Blackwell isn’t a political unknown. He’s a friend and campaign contributor to former President Barack Obama.
Witzburg declined to comment. Goodrich and Blackwell didn’t respond to requests for comment.
When Lightfoot hired Goodrich in 2021, City Hall put out a press release describing his role as involving “the oversight, development and implementation of strategic mayoral initiatives and policy priorities for Chicago’s infrastructure, transportation, regulatory and municipal administrative services.” Lightfoot herself was quoted in that statement: “For years, Paul dedicated his career to making businesses and organizations work more efficiently.”
Five years on, that framing looks considerably different. The inspector general’s report describes a top city official who allegedly arranged a paid internship for his son inside a company that held a city contract, then worked to steer roughly $10 million more in payments toward that same company, payments it may not have been entitled to collect from taxpayers. The sequence of events, as described in the report, cuts directly against the reform image Lightfoot spent her four years in office trying to build.

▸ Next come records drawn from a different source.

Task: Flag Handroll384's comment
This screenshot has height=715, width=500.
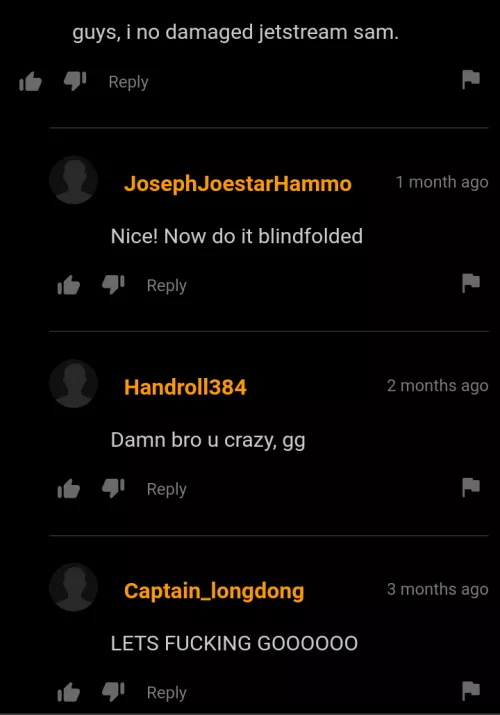Action: (x=471, y=487)
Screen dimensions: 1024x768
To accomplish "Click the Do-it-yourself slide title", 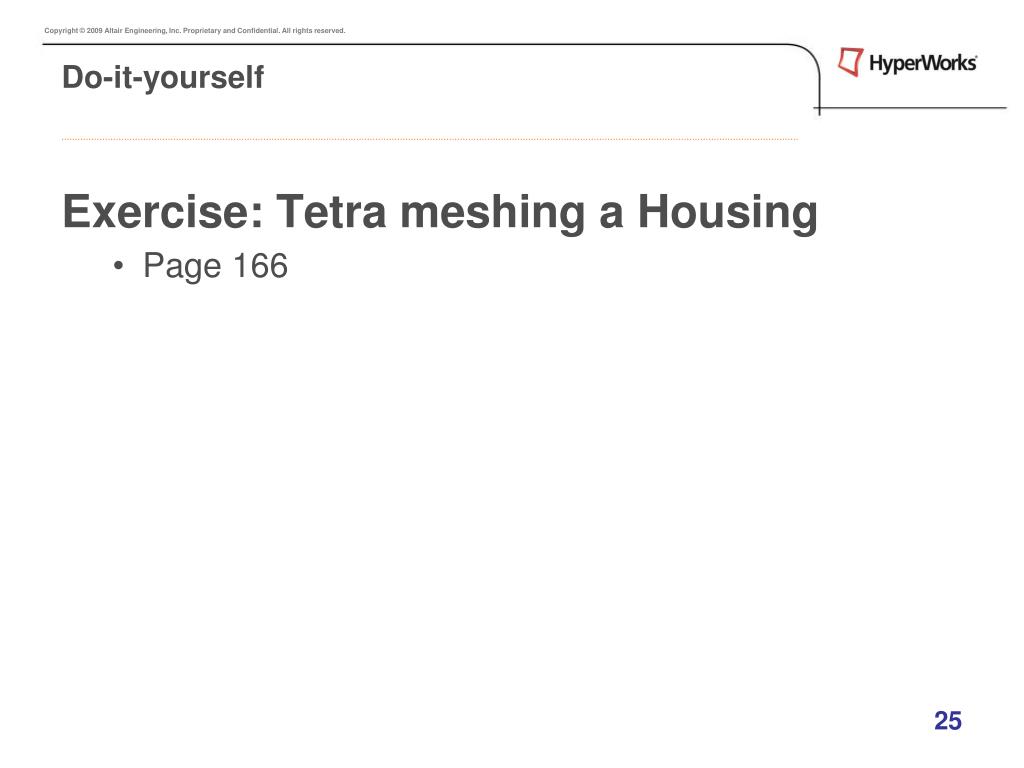I will (x=163, y=78).
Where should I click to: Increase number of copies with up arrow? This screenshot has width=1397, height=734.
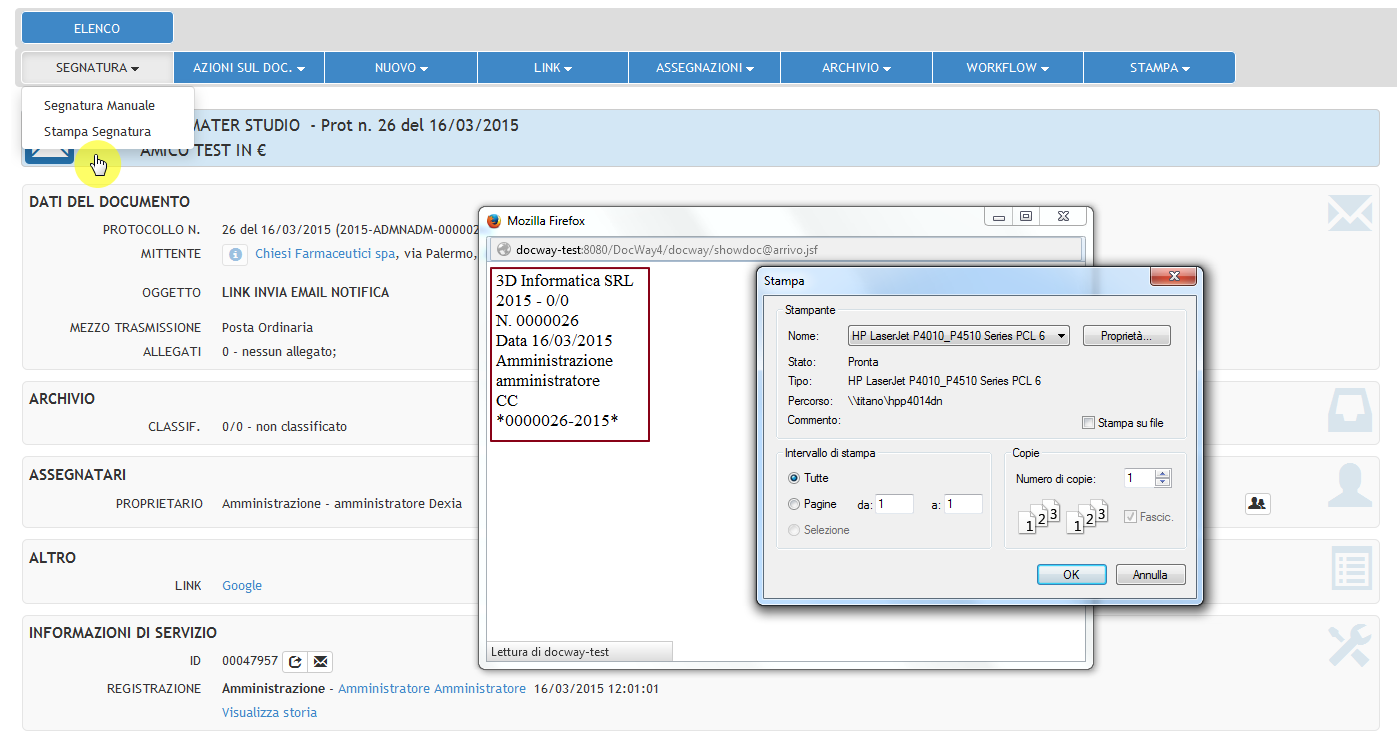(x=1162, y=474)
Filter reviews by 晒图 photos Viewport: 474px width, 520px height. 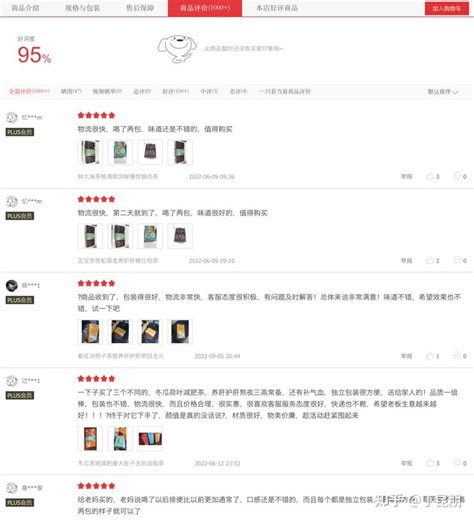[71, 91]
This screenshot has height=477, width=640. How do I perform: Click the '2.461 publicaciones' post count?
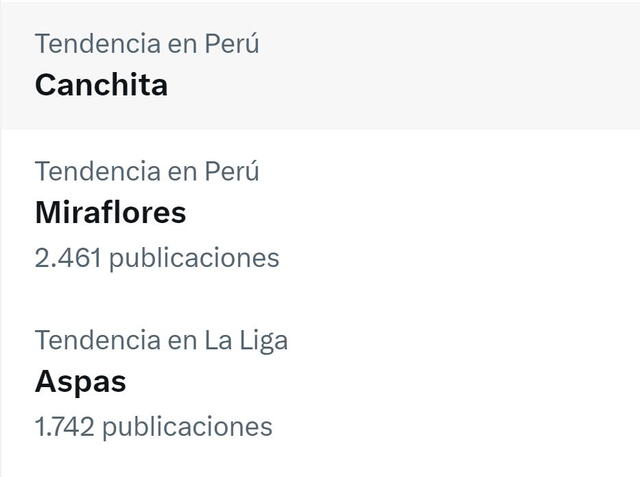click(x=157, y=258)
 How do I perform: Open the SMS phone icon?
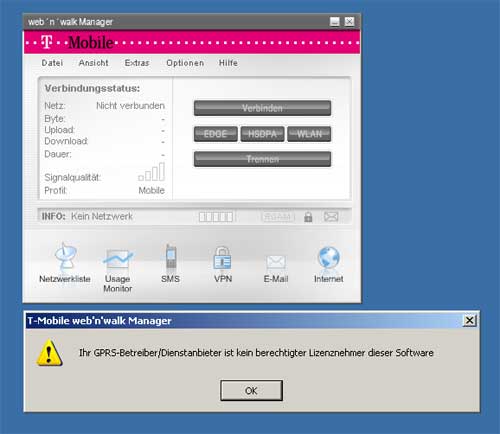tap(171, 256)
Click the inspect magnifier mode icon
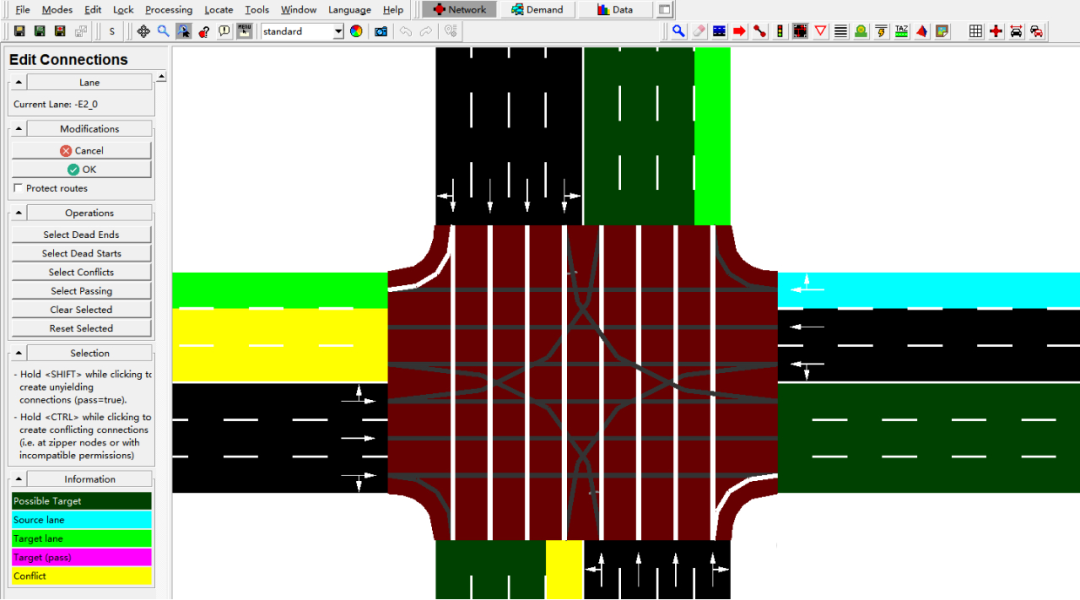Image resolution: width=1080 pixels, height=600 pixels. coord(679,31)
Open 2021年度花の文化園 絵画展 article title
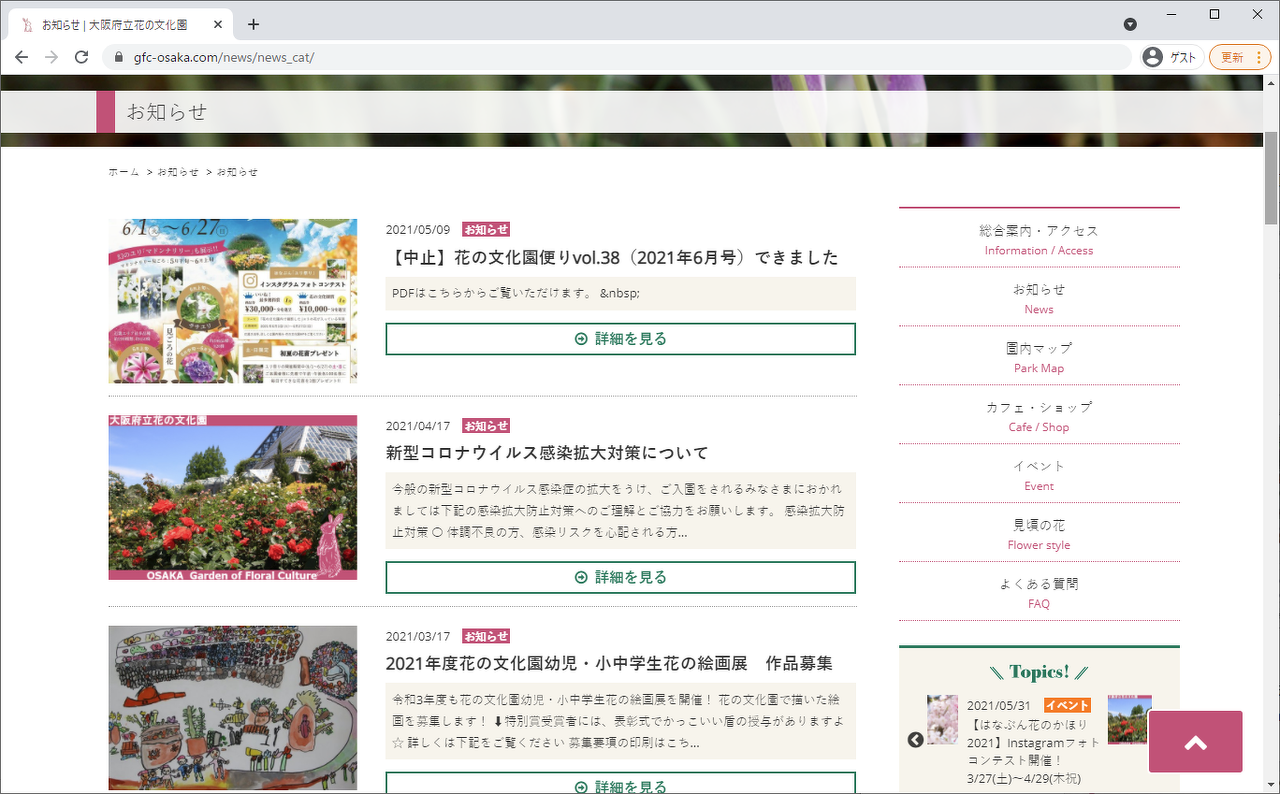Viewport: 1280px width, 794px height. point(609,664)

The Johnson administration confirmed some of the details. A spokesperson for Johnson said Goodrich directed Blackwell’s company to perform work in March and April 2023 that fell outside its contract with the city’s Department of Technology and Innovation. The city eventually settled with Blackwell to avoid litigation. “Consequently, the Johnson administration implemented new policies to prevent vendors from performing non-contracted work,” the spokesperson said.
That’s an acknowledgment. It isn’t a full accounting.

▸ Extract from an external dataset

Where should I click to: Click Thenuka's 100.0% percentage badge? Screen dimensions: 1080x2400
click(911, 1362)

EKI-Digital has operated as a city contractor since the early 2000s, when Mayor Richard M. Daley ran City Hall. The firm kept its relationship with the city under Lightfoot and has continued under Johnson. City Hall records show it has remained active under a separate consulting contract with the technology department even after the unauthorized work episode came to light.
The Chicago Inspector General’s office serves as an independent watchdog with authority to investigate fraud, waste, and corruption across city government. Witzburg has issued several high-profile reports since taking office, though the decision to release findings without naming individuals has drawn scrutiny from government transparency advocates who argue that anonymized reports blunt accountability.
That tension is visible here. The report describes conduct serious enough to warrant public release, yet Chicagoans reading it last week had no way to know who was responsible without additional reporting. Goodrich’s name doesn’t appear in the official document. Neither does Blackwell’s or EKI-Digital’s.
The city’s online contract database shows EKI-Digital’s contracting history stretching back years, connecting the firm to multiple administrations across more than two decades of city government.
The scandal lands at an awkward moment for Johnson, who has faced his own political pressures in his second year at City Hall. His administration didn’t direct the unauthorized work, but it did settle with the contractor and continued paying the firm under a separate agreement, a set of decisions that will draw questions about oversight and vendor accountability at a time when Johnson can least afford more scrutiny.
Lightfoot, who left office in May 2023 after losing her reelection bid to Johnson, built her political identity around fighting the kind of insider dealing that defined the Daley years in Chicago. The Goodrich allegations undercut that narrative. Her office could not be reached for comment by publication time.
As of Wednesday, no charges had been filed in connection with the conduct described in the inspector general’s report. Whether Witzburg has referred the matter to federal or state prosecutors has not been publicly disclosed.